Top of Records for processing
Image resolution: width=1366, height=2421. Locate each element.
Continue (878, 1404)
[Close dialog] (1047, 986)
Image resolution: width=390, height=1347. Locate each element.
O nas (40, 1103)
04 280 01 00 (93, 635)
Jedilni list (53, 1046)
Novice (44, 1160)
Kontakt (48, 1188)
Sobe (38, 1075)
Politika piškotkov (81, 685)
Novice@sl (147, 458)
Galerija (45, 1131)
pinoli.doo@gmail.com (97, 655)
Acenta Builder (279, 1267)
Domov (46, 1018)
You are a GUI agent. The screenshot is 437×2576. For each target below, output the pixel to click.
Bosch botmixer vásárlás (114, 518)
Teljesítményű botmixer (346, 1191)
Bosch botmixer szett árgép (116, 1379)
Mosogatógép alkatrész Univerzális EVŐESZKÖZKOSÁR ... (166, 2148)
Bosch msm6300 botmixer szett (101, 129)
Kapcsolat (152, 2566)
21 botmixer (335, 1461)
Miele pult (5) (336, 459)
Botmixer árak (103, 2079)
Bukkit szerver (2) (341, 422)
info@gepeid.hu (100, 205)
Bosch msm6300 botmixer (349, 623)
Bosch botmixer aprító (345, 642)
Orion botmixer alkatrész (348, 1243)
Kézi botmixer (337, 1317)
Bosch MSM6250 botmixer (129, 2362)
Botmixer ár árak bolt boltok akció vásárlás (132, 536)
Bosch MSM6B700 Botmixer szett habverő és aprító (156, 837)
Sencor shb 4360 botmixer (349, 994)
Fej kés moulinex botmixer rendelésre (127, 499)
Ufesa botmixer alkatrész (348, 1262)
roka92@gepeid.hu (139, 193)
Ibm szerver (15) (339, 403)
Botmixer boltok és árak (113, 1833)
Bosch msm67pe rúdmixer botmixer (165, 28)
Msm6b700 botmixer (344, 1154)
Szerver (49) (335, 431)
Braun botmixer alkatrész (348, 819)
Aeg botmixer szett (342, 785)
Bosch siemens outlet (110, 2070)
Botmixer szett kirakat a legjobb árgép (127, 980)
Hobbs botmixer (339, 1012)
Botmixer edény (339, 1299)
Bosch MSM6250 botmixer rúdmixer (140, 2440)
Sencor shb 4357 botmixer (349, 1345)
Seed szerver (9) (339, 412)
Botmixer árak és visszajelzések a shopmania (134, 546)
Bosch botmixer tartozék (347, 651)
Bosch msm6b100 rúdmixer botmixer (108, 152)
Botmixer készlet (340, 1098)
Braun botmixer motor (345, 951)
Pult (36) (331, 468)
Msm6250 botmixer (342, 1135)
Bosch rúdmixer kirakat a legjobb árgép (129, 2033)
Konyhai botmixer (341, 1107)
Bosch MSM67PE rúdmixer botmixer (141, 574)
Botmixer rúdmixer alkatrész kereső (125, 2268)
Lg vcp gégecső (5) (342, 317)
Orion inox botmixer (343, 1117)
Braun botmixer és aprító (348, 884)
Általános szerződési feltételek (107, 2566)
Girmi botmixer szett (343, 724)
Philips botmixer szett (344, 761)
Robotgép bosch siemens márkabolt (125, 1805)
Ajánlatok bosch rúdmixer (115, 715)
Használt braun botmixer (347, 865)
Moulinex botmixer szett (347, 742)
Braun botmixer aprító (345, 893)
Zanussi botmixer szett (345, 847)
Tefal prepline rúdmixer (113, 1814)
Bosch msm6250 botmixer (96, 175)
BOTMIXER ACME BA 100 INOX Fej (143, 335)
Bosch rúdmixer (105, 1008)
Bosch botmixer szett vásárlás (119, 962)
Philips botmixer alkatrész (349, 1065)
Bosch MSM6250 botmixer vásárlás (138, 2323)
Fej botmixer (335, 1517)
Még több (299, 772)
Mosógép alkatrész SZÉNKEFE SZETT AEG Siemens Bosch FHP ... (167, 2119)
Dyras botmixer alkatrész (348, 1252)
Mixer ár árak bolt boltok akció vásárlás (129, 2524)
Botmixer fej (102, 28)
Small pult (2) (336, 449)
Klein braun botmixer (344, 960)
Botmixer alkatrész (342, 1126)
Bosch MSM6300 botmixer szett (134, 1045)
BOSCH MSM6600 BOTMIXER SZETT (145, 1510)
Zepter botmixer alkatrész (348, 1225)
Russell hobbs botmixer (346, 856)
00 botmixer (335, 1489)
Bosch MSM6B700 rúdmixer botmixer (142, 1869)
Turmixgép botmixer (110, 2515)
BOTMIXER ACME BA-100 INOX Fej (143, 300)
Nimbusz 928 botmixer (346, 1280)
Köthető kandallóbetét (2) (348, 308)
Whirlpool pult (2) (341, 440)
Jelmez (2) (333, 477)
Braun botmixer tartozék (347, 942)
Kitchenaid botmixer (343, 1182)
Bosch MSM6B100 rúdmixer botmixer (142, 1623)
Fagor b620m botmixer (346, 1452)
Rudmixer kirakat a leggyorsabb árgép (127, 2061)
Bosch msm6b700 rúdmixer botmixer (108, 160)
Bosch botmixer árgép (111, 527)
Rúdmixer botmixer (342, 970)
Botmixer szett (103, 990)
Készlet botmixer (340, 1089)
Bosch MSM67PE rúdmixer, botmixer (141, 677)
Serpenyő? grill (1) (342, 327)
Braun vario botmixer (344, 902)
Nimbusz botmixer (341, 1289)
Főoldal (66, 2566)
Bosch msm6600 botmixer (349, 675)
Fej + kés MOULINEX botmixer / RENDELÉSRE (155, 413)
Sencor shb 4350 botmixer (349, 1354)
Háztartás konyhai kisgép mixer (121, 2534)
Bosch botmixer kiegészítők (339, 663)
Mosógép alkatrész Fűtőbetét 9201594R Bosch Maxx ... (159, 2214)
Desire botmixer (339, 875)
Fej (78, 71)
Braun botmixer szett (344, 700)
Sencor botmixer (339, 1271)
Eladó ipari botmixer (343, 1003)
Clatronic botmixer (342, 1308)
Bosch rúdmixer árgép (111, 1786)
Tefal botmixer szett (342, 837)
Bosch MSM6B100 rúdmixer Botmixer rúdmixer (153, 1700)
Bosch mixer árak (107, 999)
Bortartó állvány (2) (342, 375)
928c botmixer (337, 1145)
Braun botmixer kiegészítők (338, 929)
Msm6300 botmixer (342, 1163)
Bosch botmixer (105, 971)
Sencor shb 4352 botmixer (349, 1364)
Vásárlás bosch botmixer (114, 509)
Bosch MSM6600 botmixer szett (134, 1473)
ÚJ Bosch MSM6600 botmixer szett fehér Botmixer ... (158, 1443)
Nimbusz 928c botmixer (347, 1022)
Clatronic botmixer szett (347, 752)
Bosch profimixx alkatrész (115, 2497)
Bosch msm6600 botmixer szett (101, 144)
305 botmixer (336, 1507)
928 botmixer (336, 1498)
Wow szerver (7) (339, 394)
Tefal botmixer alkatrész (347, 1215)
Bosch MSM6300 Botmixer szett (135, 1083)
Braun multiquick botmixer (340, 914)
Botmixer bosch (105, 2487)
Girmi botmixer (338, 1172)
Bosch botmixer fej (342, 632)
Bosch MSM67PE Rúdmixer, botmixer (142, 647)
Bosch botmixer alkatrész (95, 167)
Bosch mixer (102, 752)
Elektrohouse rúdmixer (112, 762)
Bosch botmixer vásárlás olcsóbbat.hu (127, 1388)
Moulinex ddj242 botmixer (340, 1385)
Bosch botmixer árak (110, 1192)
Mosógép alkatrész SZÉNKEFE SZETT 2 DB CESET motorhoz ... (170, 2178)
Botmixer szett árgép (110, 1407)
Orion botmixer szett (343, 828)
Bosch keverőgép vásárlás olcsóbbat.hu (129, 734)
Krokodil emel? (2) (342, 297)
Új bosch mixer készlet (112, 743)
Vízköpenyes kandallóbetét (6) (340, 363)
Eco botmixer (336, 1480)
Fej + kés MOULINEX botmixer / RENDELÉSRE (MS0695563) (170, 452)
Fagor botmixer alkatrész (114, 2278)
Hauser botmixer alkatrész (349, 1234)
Bottom of Records for processing
- _What the exercise asks_
Word for word, please print every line from the beginning of the records to the line bearing "Hobbs botmixer (339, 1012)", counting both ends and stopping there.

- _Completed exercise_
Image resolution: width=1366, height=2421. Locate each element.
Continue (878, 1404)
[Close dialog] (1047, 986)
Image resolution: width=390, height=1347. Locate each element.
O nas (40, 1103)
04 280 01 00 (93, 635)
Jedilni list (53, 1046)
Novice (44, 1160)
Kontakt (48, 1188)
Sobe (38, 1075)
Politika piškotkov (81, 685)
Novice@sl (147, 458)
Galerija (45, 1131)
pinoli.doo@gmail.com (97, 655)
Acenta Builder (279, 1267)
Domov (46, 1018)
You are a GUI agent. The screenshot is 437×2576. For each target below, output the pixel to click.
Bosch botmixer vásárlás (114, 518)
Teljesítményű botmixer (346, 1191)
Bosch botmixer szett árgép (116, 1379)
Mosogatógép alkatrész Univerzális EVŐESZKÖZKOSÁR ... (166, 2148)
Bosch msm6300 botmixer szett (101, 129)
Kapcsolat (152, 2566)
21 botmixer (335, 1461)
Miele pult (5) (336, 459)
Botmixer árak (103, 2079)
Bukkit szerver (2) (341, 422)
info@gepeid.hu (100, 205)
Bosch msm6300 botmixer (349, 623)
Bosch botmixer aprító (345, 642)
Orion botmixer alkatrész (348, 1243)
Kézi botmixer (337, 1317)
Bosch MSM6250 botmixer (129, 2362)
Botmixer ár árak bolt boltok akció vásárlás (132, 536)
Bosch MSM6B700 Botmixer szett habverő és aprító (156, 837)
Sencor shb 4360 botmixer (349, 994)
Fej kés moulinex botmixer rendelésre (127, 499)
Ufesa botmixer alkatrész (348, 1262)
roka92@gepeid.hu (139, 193)
Ibm szerver (15) (339, 403)
Botmixer boltok és árak (113, 1833)
Bosch msm67pe rúdmixer botmixer (165, 28)
Msm6b700 botmixer (344, 1154)
Szerver (49) (335, 431)
Braun botmixer alkatrész (348, 819)
Aeg botmixer szett (342, 785)
Bosch siemens outlet (110, 2070)
Botmixer szett kirakat a legjobb árgép (127, 980)
Hobbs botmixer (339, 1012)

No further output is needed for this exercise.